◆ Задание
Продолжите текст о детских годах Себастьяна в Ордруфе, начав сразу после его последнего предложения.
━━━━━ Фрагмент текста ━━━━━
Но когда Себастьяну исполнилось девять лет, умерла его мать, а через год умер и отец. Осиротевшая семья распалась. Себастьян и его брат Якоб были отправлены к их старшему брату Иоганну Кристофу в Ордруф.

Как горестно и одиноко, должно быть, чувствовал себя мальчик в чужой семье! Ведь братья совсем не знали друг друга. Вскоре после рождения Себастьяна Кристоф отправился учиться игре на органе к знаменитому органисту и композитору Иоганну Пахельбелю, а затем поселился в Ордруфе, где работал органистом в церкви.

Когда Себастьян и Якоб прибыли к брату, его жена уже ждала ребенка. А так как денег Кристоф зарабатывал мало, материальное положение семьи было трудным. Поэтому Якоб, окончив через год школу, вернулся в Эйзенах и поступил в обучение к городскому музыканту, унаследовавшему место его отца.

Себастьян же оставался в Ордруфе еще в течение пяти лет. Здесь он учился в лицее, который пользовался немалой известностью.

Как и другие школьники его времени, он изучал теологию, латынь, греческий язык, риторику, арифметику, а также занимался музыкой.

Большое значение придавалось тогда школьному хору. В его обязанности входило участие в воскресных и праздничных богослужениях, исполнение различных произведений на свадьбах и похоронах, пение на улицах города. И так как у Себастьяна было высокое красивое сопрано, он выступал в хоре в качестве солиста и получал некоторую долю от выручки. Для мальчика это было очень важно! Ведь он мог внести свою лепту в скудный бюджет семьи, которая все больше разрасталась.

Иоганн Кристоф выбивался из сил. Для того чтобы заработать побольше, он согласился преподавать еще и в школе. Однако он не любил и не умел заниматься с детьми, быстро раздражался, уставал и потому, наверное, бывал порой с Себастьяном груб и несправедлив. «Не я ли, — думал, возможно, Иоганн Кристоф, — был прилежен и трудолюбив, не я ли переписал все лучшие произведения современных органистов и своего учителя Пахельбеля. А этот мальчишка, кажется, знает все, что я мог ему рассказать, но все еще пристает с расспросами и хочет узнать что-то большее».
━━━━━ Представленные данные ━━━━━
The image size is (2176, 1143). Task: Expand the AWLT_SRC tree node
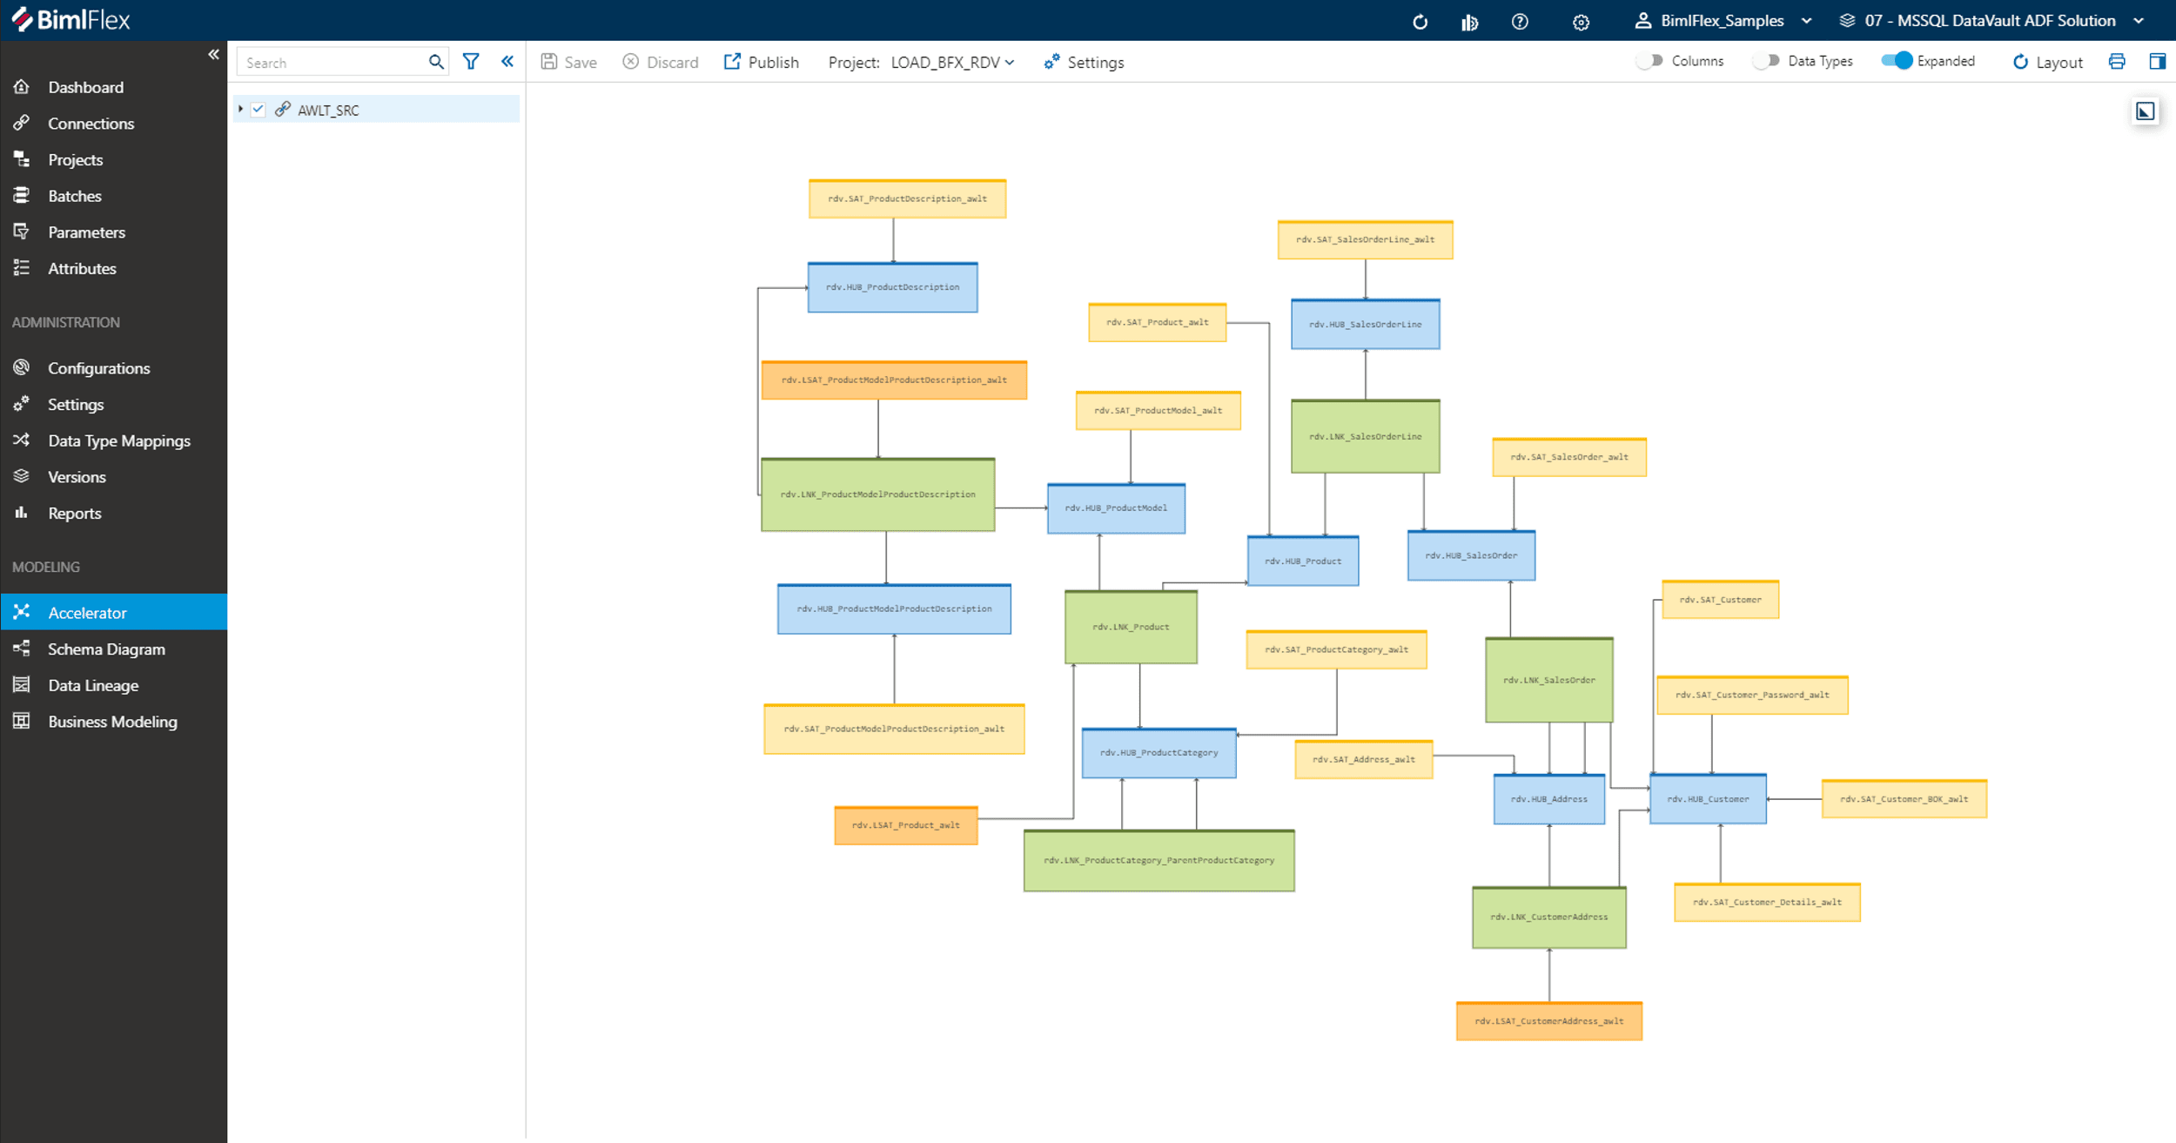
━━━━━
◆ Ответ
Церковь в Ордруфе


Себастьян быстро выучивал на клавире все те маленькие пьески, которые Кристоф задавал ему, и его тянуло знакомиться с новыми, более трудными произведениями. И хотя музыкальный талант брата, несомненно, поражал Кристофа, он считал, что нечего слишком спешить... Однако упорство Себастьяна было столь велико, что однажды толкнуло его на хитрость. Мало кто из биографов композитора обходится без упоминания о столь характерной для Себастьяна истории. Ведь в ней проявились все те черты характера, которые определили потом всю жизнь композитора, — настойчивость в преодолении препятствий и всепоглощающая тяга к знаниям и совершенствованию. История эта такова.

«У брата его был целый том нот, — пишет первый биограф Баха И. Н. Форкель, — с произведениями самых знаменитых в то время авторов: Фробергера, Керля, Пахельбеля, который он неизвестно по какой причине не давал в руки Себастьяна, несмотря на его просьбы. Книга хранилась в шкафу, закрытом лишь решетчатой дверцей. Переплетена она была не твердым картоном, а обычной бумагой. Однажды ночью, когда все спали, Себастьян протянул свою ручонку сквозь решетку, достал нужный том, свернул его, что было легко, и вытащил из шкафа. Он переписывал его при лунном свете, так как у него не было под рукой даже лампы. Через шесть месяцев страстно желаемая музыкальная добыча уже благополучно была в его руках. С жадным нетерпением, тайно он стремился использовать малейшую возможность для своей работы, но, к величайшему его огорчению, брат застал его на месте преступления и жестокосердно отобрал копию, изготовленную ценой стольких трудов».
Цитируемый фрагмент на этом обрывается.